Start
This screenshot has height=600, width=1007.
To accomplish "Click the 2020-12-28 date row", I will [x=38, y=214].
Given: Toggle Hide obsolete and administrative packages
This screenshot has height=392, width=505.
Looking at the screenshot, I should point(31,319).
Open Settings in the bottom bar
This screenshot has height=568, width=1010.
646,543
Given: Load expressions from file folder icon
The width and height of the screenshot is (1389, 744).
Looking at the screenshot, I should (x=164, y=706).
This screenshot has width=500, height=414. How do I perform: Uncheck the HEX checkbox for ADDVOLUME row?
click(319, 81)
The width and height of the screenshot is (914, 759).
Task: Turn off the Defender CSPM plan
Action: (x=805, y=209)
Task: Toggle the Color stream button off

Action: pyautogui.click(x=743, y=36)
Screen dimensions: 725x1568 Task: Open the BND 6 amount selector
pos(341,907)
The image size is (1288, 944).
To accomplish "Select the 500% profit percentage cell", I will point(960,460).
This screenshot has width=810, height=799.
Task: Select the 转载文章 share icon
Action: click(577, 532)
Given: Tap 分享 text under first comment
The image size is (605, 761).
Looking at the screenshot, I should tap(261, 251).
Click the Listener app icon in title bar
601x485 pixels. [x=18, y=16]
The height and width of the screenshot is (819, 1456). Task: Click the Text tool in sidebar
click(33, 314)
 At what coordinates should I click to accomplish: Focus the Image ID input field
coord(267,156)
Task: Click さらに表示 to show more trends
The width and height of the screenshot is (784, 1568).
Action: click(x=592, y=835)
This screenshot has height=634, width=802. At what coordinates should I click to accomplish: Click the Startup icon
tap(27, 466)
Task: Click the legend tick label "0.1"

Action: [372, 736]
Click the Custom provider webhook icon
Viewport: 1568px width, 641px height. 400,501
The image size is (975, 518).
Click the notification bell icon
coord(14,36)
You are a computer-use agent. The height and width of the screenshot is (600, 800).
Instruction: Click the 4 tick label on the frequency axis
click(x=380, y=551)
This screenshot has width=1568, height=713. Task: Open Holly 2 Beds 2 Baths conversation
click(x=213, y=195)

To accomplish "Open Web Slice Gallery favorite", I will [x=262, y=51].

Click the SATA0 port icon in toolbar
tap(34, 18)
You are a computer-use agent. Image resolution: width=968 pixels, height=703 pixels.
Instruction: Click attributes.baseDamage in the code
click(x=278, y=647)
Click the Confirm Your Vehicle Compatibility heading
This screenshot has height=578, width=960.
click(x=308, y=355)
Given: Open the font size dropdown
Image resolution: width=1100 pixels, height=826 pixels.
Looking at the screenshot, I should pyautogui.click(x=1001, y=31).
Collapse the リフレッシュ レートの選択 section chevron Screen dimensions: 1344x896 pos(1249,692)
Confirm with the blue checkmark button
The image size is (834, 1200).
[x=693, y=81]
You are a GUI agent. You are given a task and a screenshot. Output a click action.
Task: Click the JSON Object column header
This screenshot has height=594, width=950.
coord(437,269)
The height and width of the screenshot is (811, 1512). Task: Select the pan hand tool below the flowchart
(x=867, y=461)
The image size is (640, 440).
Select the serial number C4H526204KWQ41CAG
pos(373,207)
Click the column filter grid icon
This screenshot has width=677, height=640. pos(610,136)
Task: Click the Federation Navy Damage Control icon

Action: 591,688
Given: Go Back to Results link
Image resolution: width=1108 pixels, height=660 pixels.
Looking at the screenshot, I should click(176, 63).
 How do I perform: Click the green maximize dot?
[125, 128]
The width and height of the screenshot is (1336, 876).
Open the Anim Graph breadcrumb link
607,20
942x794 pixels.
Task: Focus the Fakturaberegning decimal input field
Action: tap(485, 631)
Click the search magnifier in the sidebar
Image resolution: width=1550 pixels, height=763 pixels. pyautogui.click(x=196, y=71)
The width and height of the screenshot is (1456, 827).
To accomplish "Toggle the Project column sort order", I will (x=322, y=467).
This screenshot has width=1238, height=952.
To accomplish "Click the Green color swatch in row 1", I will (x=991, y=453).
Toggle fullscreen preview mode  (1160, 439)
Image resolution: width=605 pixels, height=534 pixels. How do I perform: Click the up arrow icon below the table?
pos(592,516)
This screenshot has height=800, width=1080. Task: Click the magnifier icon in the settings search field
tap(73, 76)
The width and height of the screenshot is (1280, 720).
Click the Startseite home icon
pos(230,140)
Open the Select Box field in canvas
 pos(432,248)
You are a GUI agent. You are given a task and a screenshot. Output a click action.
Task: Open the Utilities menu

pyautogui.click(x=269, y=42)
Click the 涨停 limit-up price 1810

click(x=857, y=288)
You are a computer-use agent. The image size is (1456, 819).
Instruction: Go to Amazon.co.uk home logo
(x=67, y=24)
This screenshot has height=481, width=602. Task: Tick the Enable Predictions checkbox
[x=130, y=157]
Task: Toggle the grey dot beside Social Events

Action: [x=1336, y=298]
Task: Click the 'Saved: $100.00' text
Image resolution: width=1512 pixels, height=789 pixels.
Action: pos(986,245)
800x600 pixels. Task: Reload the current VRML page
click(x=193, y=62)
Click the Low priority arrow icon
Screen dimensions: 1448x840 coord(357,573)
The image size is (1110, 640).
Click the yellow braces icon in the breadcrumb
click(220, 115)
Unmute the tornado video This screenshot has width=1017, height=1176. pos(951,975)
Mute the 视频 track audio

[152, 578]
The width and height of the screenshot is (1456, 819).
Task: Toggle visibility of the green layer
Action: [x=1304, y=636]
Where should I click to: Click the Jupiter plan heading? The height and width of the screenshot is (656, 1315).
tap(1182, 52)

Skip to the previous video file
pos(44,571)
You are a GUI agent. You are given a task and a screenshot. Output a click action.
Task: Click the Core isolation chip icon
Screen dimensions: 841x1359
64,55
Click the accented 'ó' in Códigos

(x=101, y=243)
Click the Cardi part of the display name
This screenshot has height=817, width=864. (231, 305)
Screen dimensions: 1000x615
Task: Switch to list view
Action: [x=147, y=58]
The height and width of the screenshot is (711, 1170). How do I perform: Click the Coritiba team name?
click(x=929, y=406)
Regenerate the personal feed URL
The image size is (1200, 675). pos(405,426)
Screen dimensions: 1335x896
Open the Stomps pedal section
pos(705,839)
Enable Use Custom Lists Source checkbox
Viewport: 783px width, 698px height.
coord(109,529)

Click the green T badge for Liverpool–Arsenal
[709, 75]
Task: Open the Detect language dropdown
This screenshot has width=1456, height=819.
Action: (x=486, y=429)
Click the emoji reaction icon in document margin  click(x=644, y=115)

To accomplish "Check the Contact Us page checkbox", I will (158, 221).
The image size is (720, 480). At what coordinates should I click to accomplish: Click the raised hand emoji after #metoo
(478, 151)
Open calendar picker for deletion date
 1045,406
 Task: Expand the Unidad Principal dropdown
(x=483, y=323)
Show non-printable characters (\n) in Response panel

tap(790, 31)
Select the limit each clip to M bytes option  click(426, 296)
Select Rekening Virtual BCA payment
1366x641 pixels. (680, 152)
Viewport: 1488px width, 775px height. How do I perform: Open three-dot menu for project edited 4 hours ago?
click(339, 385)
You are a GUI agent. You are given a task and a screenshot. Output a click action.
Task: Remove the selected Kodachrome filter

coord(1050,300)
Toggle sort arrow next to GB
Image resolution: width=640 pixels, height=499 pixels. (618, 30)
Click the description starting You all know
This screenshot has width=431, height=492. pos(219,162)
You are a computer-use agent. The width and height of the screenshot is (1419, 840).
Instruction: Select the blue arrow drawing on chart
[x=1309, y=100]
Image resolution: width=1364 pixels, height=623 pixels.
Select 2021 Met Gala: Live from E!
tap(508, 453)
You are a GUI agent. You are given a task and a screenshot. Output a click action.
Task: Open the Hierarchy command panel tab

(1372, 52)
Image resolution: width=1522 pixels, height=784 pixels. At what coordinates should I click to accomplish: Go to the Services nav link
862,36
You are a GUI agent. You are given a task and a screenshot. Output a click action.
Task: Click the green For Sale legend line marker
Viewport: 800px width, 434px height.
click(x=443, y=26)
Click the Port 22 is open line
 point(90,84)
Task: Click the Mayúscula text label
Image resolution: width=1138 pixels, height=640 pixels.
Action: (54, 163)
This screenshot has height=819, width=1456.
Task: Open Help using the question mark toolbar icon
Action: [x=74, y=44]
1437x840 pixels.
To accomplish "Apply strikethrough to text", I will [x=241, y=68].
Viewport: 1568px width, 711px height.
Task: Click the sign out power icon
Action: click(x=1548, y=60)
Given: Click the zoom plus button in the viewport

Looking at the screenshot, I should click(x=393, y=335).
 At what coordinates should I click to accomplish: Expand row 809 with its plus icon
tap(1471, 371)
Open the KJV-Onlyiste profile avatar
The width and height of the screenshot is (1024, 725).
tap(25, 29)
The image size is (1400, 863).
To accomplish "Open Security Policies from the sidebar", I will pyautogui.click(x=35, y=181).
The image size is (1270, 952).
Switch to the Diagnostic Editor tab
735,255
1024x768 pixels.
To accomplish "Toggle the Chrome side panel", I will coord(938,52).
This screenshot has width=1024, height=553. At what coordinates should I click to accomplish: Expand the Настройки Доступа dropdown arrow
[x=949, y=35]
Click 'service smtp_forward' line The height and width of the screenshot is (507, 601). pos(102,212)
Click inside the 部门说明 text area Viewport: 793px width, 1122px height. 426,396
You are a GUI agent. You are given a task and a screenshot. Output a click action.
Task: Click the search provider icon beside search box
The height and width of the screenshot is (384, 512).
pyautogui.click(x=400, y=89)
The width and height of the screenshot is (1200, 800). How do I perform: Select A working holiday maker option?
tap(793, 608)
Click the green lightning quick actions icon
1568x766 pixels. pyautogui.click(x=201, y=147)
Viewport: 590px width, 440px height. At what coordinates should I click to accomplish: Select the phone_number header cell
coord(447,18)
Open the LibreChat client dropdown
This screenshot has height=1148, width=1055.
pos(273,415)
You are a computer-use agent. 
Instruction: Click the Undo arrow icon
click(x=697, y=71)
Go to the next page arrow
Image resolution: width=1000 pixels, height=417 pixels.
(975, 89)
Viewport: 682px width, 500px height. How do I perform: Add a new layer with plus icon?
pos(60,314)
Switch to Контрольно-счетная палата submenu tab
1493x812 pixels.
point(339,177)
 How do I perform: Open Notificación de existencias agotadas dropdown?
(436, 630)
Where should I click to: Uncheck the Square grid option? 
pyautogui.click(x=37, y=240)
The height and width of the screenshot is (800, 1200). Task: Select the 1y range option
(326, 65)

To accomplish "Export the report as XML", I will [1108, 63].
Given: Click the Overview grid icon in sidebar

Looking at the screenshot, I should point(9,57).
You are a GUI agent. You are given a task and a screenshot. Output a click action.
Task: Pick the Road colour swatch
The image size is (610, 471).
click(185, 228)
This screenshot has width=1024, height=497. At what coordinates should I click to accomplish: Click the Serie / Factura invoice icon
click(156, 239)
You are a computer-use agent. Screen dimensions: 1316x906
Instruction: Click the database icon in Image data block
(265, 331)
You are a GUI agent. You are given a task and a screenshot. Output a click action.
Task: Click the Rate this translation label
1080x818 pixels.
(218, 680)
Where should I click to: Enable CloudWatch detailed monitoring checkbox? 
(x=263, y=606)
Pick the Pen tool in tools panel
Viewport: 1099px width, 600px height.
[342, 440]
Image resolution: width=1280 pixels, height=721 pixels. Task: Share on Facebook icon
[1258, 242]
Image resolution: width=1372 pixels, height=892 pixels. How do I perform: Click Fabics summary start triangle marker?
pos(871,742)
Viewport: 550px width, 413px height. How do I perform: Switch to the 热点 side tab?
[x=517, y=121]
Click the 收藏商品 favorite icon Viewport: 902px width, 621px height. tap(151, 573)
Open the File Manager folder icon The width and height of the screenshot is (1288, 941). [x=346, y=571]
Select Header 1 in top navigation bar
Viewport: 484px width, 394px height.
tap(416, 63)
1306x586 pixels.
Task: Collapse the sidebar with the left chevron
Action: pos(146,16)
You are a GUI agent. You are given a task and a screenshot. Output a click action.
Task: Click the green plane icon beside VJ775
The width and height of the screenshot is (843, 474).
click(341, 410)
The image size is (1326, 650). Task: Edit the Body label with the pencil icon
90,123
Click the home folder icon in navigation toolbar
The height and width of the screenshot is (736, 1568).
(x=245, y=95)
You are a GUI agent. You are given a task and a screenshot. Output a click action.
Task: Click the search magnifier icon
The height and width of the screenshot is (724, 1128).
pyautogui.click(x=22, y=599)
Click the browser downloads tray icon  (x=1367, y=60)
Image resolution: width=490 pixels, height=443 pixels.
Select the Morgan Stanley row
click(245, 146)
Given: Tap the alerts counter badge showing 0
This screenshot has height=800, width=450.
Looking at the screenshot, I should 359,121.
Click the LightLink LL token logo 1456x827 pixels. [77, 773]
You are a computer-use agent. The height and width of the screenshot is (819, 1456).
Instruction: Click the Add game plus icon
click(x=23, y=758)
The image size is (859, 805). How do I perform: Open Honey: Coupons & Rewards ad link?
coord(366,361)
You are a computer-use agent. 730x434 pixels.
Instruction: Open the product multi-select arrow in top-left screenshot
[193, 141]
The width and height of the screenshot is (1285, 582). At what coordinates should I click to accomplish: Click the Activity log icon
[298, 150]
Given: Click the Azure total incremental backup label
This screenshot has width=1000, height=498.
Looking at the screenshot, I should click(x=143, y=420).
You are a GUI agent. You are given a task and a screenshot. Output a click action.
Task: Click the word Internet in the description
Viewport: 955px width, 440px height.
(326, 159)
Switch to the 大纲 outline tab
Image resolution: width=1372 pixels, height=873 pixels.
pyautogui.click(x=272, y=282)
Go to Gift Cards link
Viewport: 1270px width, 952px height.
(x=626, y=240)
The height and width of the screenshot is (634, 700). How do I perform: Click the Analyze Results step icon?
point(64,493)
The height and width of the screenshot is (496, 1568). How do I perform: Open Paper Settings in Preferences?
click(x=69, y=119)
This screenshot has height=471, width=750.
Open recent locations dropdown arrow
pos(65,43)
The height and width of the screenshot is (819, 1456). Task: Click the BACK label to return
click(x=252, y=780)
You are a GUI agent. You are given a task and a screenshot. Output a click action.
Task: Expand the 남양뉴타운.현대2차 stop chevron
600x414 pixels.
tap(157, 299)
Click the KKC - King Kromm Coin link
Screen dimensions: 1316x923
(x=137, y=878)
End
-- Exercise details --
Rewrite the entries from the line with "Where should I click to: Uncheck" up to and including the line with "Looking at the screenshot, I should point(9,57).", substituting "Download" for "Export" and keeping everything else the same.

-- Completed task --
Where should I click to: Uncheck the Square grid option? 
pyautogui.click(x=37, y=240)
The height and width of the screenshot is (800, 1200). Task: Select the 1y range option
(326, 65)

To accomplish "Download the report as XML", I will [1108, 63].
Given: Click the Overview grid icon in sidebar

Looking at the screenshot, I should point(9,57).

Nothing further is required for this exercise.